The gathering at Hurdwar had been attended by a million people drawn from every part of the Punjaub and Northwest; not only Hindoos and Sikhs, but Scindhees, Beloochees, Pathans, and Afghans had their representatives in this great throng. As we neared the bridge of boats across the Sutlej, I found that a hurried quarantine had been set up on the spot. Only the sick or dying and bearers of corpses were detained, however; a few questions were asked of the remainder, and ultimately they were allowed to cross; but driving on at speed, I reached Jullundur in the morning, only to find that the pilgrims had been denied admittanceto the town. A camp had been formed without the city, to which the pilgrims had to go, unless they preferred to straggle on along the roads, dropping and dying by the way; and the villagers throughout the country had risen on the wretched people, to prevent them returning to their homes.

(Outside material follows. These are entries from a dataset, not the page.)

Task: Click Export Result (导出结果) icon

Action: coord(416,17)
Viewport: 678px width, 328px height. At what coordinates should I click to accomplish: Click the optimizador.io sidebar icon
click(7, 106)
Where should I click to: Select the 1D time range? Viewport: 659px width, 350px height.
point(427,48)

It is not strange that the government of India should lately have turned its attention to the regulation or suppression of these fairs, for the city-dwelling people of North India will not continue long to tolerate enormous gatherings at the commencement of the hot weather, by which the lives of thousands must ultimately be lost. At Hurdwar, at Juggernauth, and at many other holy spots, hundreds of thousands—millions, not unfrequently—are collected yearly from all parts of India. Great princes come down traveling slowly from their capitals with trains of troops and followers so long that they often take a day or more to pass a given spot. The Maharajah of Cashmere‘s camp between Kalka and Umbala occupied when I saw it more space than that of Aldershot. Camels, women, sutlers without count, follow in the train, so that a body of five thousand men is multiplied until it occupies the space and requires the equipments of a vast army. A huge multitude of cultivators, of princes, of fakeers, and of roisterers met for the excitement and the pleasures of the camp is gathered about the holy spot. There is religion, and there is trade; indeed, the religious pilgrims are for the most part shrewd traders, bent on making a good profit from their visit to the fair.

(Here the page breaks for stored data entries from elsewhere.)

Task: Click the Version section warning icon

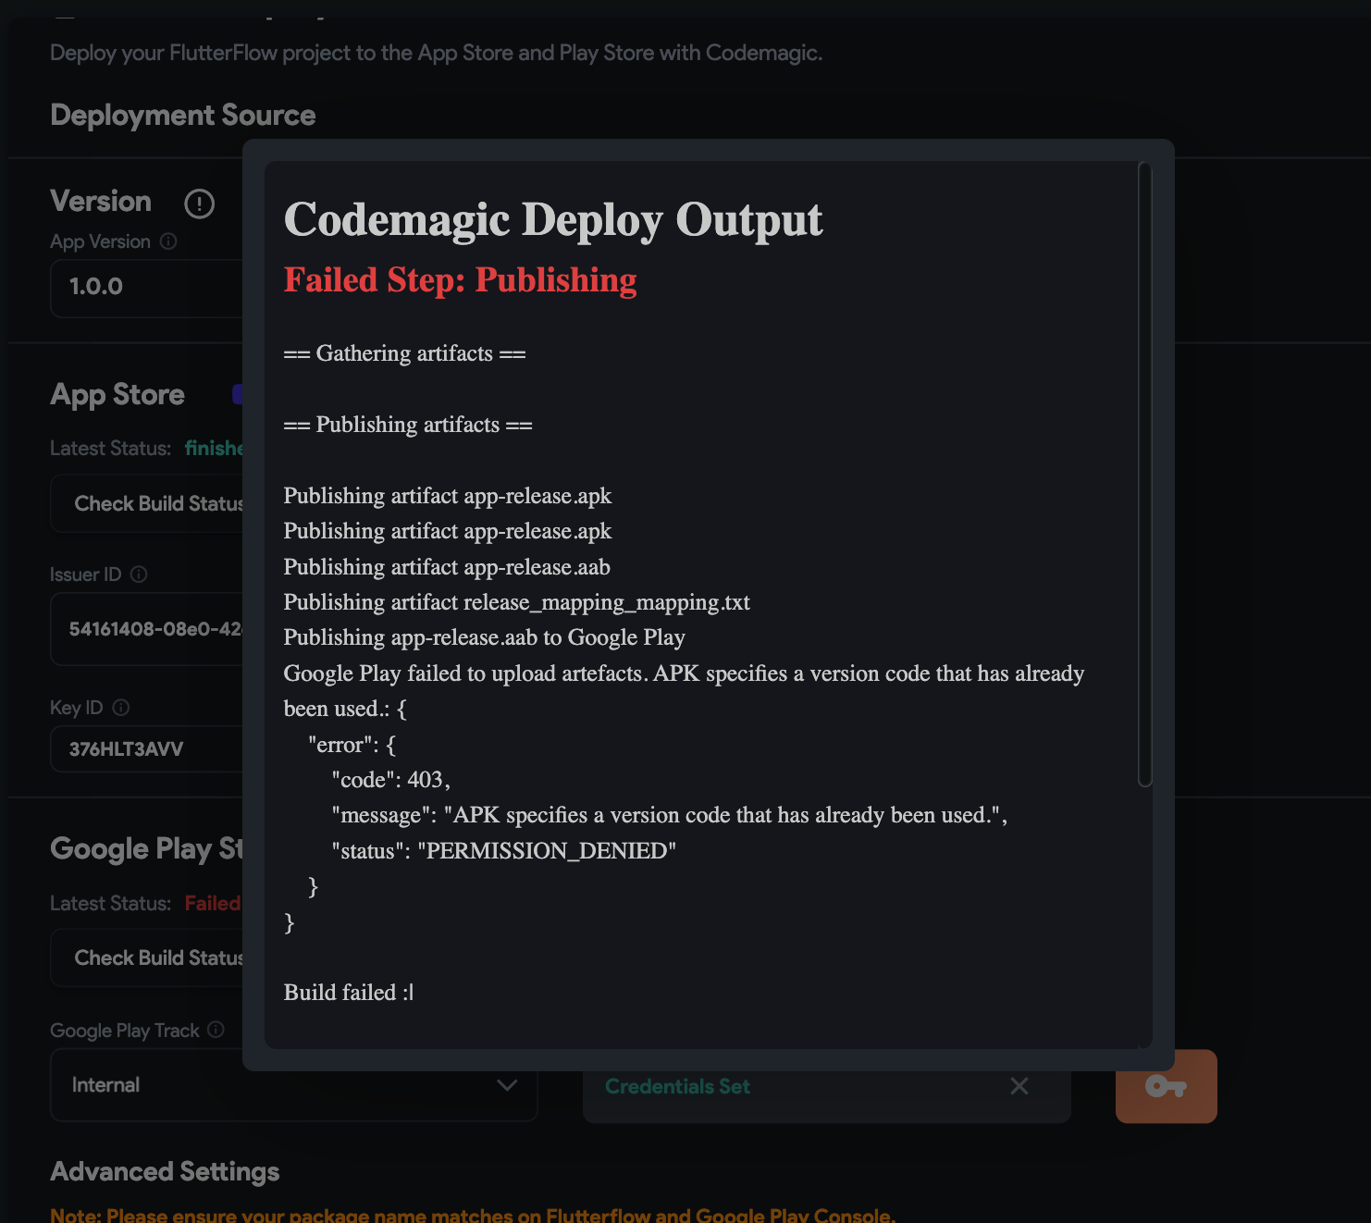Action: click(x=199, y=204)
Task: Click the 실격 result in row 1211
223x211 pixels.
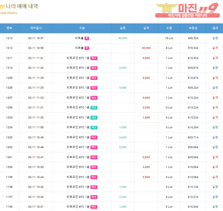Action: [215, 58]
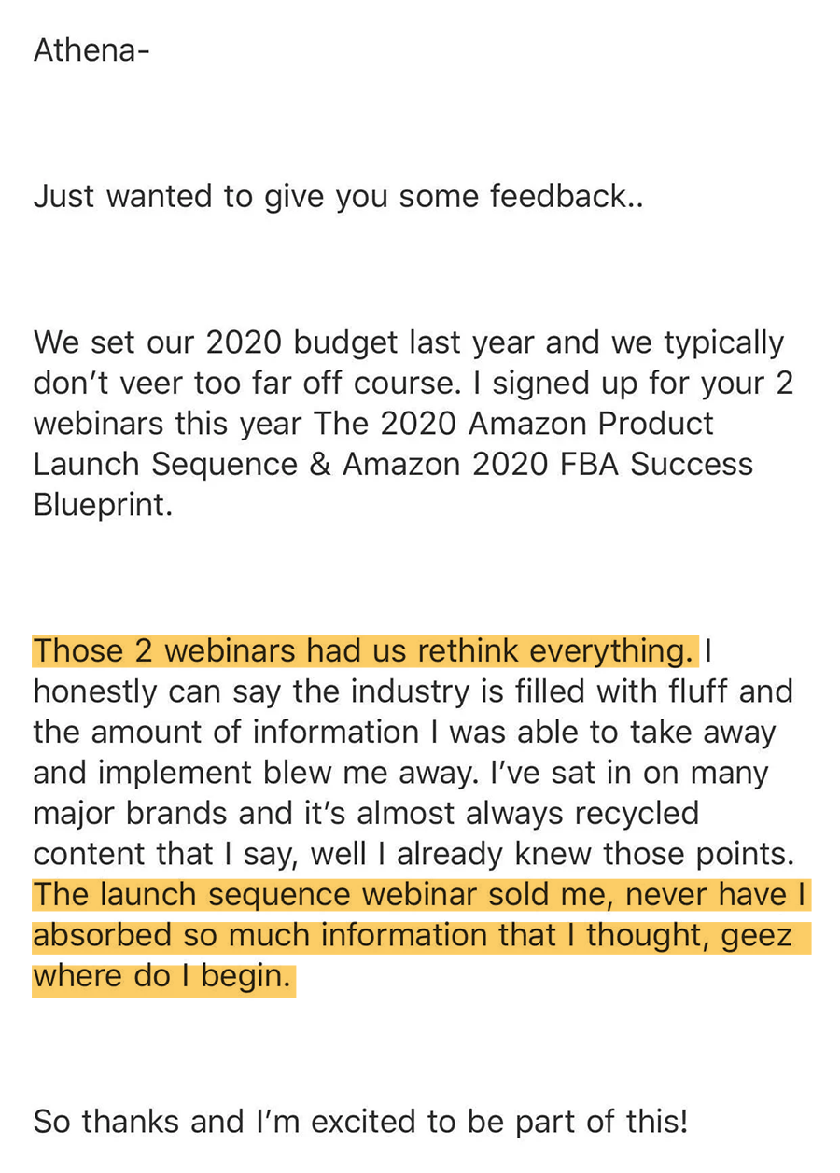Viewport: 840px width, 1173px height.
Task: Click the line starting "major brands"
Action: [366, 813]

The gathering at Hurdwar in 1867 had been more than usually well attended and successful, when suddenly a rumor of cholera was heard; the police procured the break-up of the camp, and governmentthought fit to prohibit the visit to Simla of the Maharajah of Cashmere. The pilgrims had hardly left the camp upon their journey home when cholera broke out, and by the time I passed them hundreds were already dead, and a panic had spread through India. The cholera soon followed the rumor, and spread even to the healthiest hill-towns, and 6000 deaths occurred in the city of Srinuggur, after the Maharajah‘s return with his infected escort from Hurdwar. A government which has checked infanticide and suppressed suttee could not fail to succeed, if it interfered, in causing these fairs to be held in the cold weather.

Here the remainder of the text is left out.